Long-held belief that the birds don’t get concussions may not be true Woodpeckers drill into trees to get lunch - a meal of insects that live inside the wood. The birds also peck to make holes deep enough for nesting. And when the birds peck, they peck hard. Very hard. They hammer their beaks into those treesso hard that their brains may get banged up. That’s the finding of a newstudy.

The study turned up a protein in the birds’ brains that in people would suggest the presence of brain damage.
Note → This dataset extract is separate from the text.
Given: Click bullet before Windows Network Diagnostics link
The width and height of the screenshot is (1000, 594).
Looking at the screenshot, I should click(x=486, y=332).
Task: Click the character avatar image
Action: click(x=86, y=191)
This is surprising. A woodpecker’s brain experiences a force 14 times greater than what would cause a concussion in a human. A concussion is caused by a severe blow to the head. Scientists had long assumed woodpeckers are not harmed by that pecking. In fact, some sporting-goods companies have modeled their helmets after woodpecker skulls.

Severe or repeated concussions can cause brain damage in people. And one sign of that is the buildup in the human brain of a protein called tau. It can accumulate after a concussion. Alzheimer’s disease and other disorders that attack the brain also can lead to a buildup of tau.

While researchers have found tau in plenty of human brains, no one had ever looked for it - or other signs of brain injury - in woodpeckers, says George Farah. He is a biologist who studies the brain. “That’s what science is about,” he says - “questioning everything.”

Farah led the new study while he was a graduate student at Boston University in Massachusetts. His team’s findings appear February 2 in PLOS ONE.